11. The dispenser of claim 10 wherein the base controller is configured to receive a signal relating to at least one of the characteristics of the product to be dispensed, calculate one or more of the speed and duration to operate the motor based on the signal received, and operate the motor according to that calculation upon receipt of a signal from the sensor.

12. A dispenser comprising:

a base;

a hopper having a volume suitable for holding a product to be dispensed;

a base controller;

a motor connected to the base controller and associated with the hopper;

at least one switch configured to set the base controller to operate the motor at either one of at least two speeds of operation of the motor or one of at least two durations of operation of the motor;

an impeller housed within the hopper, the impeller including a tubular shaft and at least one segment,

an impeller pin coupled to the tubular shaft and to the motor; and

a sensor associated with the motor and connected to the base controller such that upon activation, the sensor transmits a signal to the base controller;

wherein the base controller is configured to operate the motor upon receipt of a signal from the sensor and the position of the at least one switch such that, in response to receipt of the signal, the base controller automatically controls the operation of the motor to rotate the impeller based on the setting of the at least one switch.

13. A dispenser as in claim 12 wherein the at least one switch comprises a speed switch having a low speed setting and a high speed setting.

14. A dispenser as in claim 13 wherein the at least one switch comprises a duration switch having a first duration setting and a second duration setting that it different from the first duration setting.

15. A dispenser as in claim 12 wherein the at least one switch comprises a speed switch having a low speed setting and a high speed setting and a duration switch having a first duration setting and a second duration setting that it different from the first duration setting wherein the base controller controls the operation of the motor based on both the settings of the speed switch and the duration switch.

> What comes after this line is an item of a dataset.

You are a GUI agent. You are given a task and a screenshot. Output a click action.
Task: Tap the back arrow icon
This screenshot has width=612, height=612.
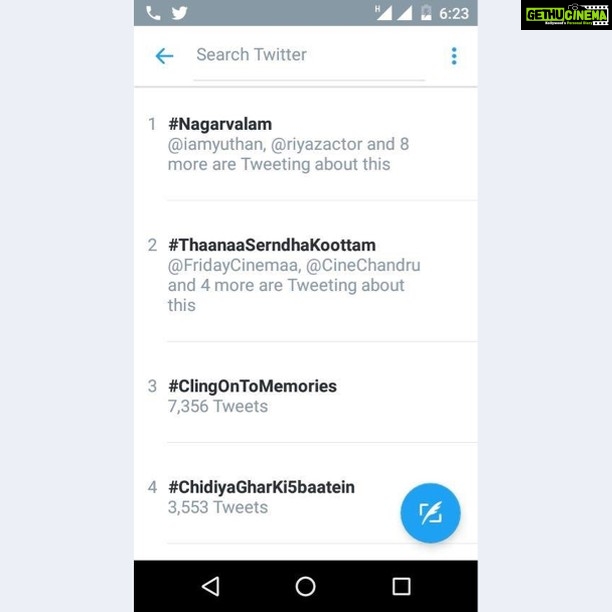(164, 56)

16. A dispenser comprising:

a base;

a hopper having a volume suitable for holding a product to be dispensed;

a base controller having a memory;

a motor connected to the base controller and associated with the hopper;

an impeller housed within the hopper, the impeller including a tubular shaft and at least one segment,

an impeller pin coupled to the tubular shaft and to the motor;

a sensor associated with the motor and connected to the base controller such that upon activation, the sensor transmits a signal to the base controller;

a speed switch connected to the base controller and adapted to set the base controller to operate the motor at one of at least two preset speeds; and

a duration switch connected to the base controller and adapted to set the base controller to operate the motor for one of at least two preset durations;

wherein the memory stores data regarding a speed at which to operate the motor upon receipt of a signal from the sensor and data regarding the duration to operate the motor upon receipt of the signal from the sensor such that, in response to receipt of the signal, the base controller automatically controls the operation of the motor to rotate the impeller based on the data regarding speed and the data regarding the duration.

17. The dispenser of claim 16 wherein the sensor is a touchless sensor positioned such that the sensor is activated by the placement of an object placed beneath and in proximity to the impeller.

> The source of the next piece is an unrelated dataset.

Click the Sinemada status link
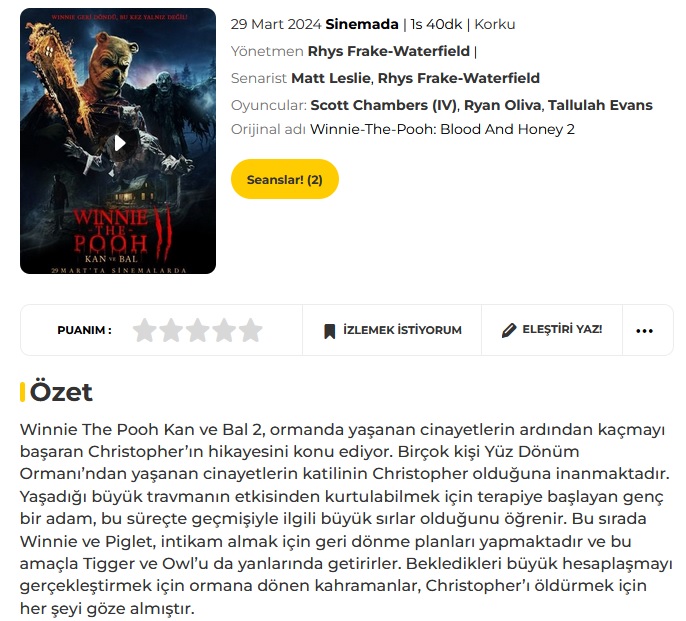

18. The dispenser of claim 16 wherein the base controller stores in memory data values correlating one or more characteristics of a product to be dispensed and the volume of at least one of the segments of the impeller.

19. The dispenser of claim 18 wherein the characteristics of the product to be dispensed are one or more of

a) an estimated volume of the product that fits within at least one of the segments of the impeller;

b) an estimated weight of the product that fits within at least one of the segments of the impeller;

c) an estimated nutritional value of the product that fits within at least one of the segments of the impeller.